Re: Cancer Patient Sets Off Port Radiation Alarmsfredfighter@spamcop,net wrote:
> I was more than a little surprised at this article:
>
> http :// www .wsbtv,com /health/10853509/detail.html
>
> It is short on details so I am still wondering just what
> it was that was detected, assuming the story is not
> a hoax.
>
> Do any knowledgable people care to take a guess as
> to what may have been detected?
>
> Possibilities that occur to me include a tracer she may
> have received for imaging purposes, or an implant placed
> directly into a tumor (do they do that any more?)
>
> Could she have receive radioiodine treatment for an
> enlarged thyroid, rather than cancer therapy?
>
> --
>
> FF
>
I didn't read the article but yes, this can (and does) happen.
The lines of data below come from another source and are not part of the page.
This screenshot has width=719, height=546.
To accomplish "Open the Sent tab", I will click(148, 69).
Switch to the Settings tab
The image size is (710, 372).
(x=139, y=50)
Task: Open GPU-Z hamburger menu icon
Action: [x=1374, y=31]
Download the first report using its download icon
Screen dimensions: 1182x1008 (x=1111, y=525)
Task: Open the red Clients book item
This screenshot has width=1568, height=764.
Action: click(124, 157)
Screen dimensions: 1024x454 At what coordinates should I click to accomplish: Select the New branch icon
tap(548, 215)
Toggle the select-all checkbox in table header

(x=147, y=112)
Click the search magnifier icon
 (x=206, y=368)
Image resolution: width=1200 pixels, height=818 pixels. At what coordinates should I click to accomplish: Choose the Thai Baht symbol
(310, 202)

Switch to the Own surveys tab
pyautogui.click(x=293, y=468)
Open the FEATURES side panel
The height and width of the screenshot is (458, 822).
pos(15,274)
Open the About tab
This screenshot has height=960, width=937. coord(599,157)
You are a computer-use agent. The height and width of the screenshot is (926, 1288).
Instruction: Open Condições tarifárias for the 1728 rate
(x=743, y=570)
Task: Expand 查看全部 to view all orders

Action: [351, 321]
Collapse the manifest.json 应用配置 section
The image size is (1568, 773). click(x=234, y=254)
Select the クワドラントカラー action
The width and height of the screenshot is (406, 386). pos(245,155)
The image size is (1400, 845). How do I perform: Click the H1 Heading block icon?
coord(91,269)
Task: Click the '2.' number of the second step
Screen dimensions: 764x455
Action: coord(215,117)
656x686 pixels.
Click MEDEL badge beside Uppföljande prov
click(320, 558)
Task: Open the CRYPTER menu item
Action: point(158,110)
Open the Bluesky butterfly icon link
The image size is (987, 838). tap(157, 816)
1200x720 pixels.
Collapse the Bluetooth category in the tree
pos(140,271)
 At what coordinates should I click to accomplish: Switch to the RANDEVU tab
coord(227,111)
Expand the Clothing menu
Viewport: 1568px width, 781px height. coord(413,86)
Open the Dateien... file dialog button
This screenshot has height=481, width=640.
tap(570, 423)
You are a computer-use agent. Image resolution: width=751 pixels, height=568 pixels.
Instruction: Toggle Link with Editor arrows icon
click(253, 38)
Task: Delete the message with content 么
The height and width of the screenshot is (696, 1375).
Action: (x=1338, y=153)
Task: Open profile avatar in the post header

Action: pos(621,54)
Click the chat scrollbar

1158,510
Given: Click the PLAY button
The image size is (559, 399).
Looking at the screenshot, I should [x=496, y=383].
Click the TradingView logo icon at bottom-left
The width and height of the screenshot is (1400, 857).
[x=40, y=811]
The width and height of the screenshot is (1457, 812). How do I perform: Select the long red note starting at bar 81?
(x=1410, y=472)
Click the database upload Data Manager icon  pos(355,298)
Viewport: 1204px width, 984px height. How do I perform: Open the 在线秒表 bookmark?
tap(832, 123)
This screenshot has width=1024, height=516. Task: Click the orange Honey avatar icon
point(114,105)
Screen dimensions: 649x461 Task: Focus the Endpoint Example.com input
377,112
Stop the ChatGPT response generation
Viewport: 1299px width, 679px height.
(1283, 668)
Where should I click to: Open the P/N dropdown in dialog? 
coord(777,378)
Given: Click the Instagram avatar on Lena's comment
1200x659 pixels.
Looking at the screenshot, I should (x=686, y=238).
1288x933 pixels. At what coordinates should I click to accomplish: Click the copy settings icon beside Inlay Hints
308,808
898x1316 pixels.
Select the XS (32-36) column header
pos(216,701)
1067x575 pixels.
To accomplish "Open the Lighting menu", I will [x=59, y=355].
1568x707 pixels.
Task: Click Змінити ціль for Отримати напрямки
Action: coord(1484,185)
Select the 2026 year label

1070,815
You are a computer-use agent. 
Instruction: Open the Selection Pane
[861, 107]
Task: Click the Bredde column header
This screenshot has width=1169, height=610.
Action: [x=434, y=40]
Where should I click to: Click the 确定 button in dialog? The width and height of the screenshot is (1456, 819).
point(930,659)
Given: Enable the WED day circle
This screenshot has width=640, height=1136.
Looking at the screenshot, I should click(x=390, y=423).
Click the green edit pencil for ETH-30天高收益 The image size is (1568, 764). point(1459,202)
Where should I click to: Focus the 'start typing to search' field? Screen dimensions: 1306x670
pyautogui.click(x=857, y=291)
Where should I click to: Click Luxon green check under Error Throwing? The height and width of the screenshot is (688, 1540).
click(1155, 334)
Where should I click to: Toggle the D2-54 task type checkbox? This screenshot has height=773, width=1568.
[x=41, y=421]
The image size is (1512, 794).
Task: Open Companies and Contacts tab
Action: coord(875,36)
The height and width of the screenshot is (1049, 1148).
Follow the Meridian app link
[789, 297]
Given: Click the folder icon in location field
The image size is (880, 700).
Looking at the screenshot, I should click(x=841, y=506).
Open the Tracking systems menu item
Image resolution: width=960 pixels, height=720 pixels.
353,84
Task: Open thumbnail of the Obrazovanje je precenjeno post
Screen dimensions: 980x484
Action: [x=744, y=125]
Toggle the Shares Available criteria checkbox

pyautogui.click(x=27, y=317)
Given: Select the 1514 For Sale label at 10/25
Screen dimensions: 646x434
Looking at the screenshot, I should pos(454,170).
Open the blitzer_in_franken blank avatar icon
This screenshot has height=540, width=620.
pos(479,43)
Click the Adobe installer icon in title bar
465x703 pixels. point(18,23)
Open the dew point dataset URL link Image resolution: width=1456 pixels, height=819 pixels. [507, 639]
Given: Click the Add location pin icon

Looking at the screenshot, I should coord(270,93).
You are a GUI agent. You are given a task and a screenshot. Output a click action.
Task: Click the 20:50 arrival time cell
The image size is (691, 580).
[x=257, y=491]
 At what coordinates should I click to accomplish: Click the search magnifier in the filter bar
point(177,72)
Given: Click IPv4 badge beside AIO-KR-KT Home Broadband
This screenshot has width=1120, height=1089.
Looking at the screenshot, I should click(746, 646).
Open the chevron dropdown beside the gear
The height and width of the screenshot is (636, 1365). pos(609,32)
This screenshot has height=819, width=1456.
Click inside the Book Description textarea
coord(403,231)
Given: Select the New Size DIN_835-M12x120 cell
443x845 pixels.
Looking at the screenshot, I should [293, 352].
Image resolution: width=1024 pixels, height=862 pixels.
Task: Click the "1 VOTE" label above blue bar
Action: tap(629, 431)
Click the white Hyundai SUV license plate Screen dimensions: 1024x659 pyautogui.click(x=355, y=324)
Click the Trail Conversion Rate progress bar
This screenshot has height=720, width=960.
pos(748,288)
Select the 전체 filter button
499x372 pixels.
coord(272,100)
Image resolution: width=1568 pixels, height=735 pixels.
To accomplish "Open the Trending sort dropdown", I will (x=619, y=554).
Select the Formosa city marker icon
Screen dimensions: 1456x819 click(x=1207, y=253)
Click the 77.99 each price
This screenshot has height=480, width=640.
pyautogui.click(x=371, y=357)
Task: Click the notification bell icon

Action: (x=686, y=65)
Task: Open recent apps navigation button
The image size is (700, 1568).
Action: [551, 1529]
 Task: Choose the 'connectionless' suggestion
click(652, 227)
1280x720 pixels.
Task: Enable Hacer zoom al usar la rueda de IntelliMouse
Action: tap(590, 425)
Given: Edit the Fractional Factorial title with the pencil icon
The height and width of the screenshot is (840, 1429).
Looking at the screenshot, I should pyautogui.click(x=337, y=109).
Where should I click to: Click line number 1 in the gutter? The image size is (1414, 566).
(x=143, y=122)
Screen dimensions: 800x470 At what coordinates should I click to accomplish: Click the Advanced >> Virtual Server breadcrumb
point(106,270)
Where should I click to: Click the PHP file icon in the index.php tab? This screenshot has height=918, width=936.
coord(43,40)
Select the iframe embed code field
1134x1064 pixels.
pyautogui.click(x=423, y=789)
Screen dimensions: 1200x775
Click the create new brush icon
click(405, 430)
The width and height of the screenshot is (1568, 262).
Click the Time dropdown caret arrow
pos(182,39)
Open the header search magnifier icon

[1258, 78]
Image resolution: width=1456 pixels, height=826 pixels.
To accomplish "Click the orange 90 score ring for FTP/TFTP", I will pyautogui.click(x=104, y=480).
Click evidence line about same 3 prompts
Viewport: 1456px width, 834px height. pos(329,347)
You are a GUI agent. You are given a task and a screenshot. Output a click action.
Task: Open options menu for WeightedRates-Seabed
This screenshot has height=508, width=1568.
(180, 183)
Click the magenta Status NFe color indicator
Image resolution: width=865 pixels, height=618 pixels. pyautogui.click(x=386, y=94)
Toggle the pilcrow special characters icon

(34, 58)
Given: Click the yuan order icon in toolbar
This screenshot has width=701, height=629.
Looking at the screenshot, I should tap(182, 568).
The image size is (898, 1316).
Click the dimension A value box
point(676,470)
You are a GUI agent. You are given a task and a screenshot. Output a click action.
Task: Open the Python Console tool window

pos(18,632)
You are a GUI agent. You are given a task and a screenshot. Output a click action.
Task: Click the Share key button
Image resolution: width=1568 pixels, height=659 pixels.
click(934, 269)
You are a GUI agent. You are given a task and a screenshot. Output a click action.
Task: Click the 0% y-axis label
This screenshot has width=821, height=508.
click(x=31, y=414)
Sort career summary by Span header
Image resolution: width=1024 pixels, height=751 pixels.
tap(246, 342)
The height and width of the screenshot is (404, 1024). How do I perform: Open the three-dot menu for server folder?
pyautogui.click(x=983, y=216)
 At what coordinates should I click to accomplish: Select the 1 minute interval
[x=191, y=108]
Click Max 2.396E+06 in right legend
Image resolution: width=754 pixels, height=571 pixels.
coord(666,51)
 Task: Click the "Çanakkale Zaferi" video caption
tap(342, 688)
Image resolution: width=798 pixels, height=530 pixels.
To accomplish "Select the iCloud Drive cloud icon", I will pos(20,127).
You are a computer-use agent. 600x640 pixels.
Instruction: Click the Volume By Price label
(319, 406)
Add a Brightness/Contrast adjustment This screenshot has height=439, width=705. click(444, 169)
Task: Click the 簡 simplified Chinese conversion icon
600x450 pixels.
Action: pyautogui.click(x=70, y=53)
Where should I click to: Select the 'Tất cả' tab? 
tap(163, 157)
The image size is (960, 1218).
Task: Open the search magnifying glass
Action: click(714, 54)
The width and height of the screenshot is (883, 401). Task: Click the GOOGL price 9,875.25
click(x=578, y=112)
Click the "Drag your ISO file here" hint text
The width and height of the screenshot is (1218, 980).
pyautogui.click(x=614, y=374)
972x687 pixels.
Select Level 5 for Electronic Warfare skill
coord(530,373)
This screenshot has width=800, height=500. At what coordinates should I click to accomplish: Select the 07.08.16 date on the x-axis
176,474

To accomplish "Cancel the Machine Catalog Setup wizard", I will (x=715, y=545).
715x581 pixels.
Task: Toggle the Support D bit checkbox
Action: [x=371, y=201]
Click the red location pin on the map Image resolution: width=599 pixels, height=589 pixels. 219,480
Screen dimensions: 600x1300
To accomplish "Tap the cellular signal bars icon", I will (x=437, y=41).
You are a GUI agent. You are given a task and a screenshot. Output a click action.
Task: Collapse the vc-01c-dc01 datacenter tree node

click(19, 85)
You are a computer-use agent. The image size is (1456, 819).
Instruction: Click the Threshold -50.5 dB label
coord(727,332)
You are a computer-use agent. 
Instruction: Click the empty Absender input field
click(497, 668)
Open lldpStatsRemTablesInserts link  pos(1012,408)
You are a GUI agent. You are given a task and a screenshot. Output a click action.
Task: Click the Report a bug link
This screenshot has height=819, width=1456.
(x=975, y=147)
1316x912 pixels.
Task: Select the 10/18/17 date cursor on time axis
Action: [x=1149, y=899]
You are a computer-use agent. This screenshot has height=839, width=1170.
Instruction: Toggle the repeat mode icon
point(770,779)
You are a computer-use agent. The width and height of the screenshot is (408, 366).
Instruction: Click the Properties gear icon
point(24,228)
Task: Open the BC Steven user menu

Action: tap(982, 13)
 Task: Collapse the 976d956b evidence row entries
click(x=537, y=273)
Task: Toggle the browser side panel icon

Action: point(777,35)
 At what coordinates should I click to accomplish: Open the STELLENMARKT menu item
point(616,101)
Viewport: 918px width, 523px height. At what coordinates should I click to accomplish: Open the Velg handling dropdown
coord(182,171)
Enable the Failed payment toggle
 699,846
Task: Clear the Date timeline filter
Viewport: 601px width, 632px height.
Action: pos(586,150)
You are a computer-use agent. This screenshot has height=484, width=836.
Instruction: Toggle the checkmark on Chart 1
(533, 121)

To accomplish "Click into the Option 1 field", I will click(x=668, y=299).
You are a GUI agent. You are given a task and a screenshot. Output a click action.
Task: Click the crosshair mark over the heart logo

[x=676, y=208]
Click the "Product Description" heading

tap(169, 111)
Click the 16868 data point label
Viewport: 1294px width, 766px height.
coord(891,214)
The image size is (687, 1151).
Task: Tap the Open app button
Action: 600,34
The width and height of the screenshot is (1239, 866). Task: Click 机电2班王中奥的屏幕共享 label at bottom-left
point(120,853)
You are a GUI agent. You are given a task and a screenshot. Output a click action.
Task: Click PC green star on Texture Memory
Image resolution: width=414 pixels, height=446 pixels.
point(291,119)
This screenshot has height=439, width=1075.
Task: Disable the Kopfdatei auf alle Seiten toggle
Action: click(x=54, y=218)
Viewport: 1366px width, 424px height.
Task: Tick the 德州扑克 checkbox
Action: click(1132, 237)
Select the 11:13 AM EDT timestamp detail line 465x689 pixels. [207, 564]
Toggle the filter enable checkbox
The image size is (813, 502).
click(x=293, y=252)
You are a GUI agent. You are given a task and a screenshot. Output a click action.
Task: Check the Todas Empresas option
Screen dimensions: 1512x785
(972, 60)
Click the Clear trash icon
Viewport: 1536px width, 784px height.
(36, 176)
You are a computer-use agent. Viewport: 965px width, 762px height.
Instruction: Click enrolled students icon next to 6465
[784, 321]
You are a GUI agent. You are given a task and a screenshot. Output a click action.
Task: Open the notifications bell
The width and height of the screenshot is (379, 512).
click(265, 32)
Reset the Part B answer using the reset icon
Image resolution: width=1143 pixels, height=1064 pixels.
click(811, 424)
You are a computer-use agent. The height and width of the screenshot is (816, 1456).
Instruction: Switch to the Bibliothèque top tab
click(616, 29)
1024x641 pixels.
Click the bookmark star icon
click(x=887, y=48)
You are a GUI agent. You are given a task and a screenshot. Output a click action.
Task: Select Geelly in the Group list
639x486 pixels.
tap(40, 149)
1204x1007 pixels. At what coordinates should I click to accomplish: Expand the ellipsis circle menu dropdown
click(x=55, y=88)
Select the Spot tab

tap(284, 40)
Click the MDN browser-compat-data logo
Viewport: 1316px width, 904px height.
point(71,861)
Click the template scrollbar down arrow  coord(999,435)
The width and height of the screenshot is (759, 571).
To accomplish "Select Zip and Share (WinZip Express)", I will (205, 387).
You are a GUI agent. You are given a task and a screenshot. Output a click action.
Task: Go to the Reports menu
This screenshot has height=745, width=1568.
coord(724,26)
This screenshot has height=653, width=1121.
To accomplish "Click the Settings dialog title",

If we
find out that a patient is crossing the border within the next few days,
or traveling to an airport, we give them a standard letter explaining
that they were injected with technetium or given oral iodine.
Most of the time it is with truck drivers who regularly cross into the
US. In the fall we also have a lot of "snowbirds" heading South.
I don't know how sensitive the detectors are, but the thought of some 70
year old grandmother having her car torn apart simply because she had a
bone scan the day before doesn't appeal to me.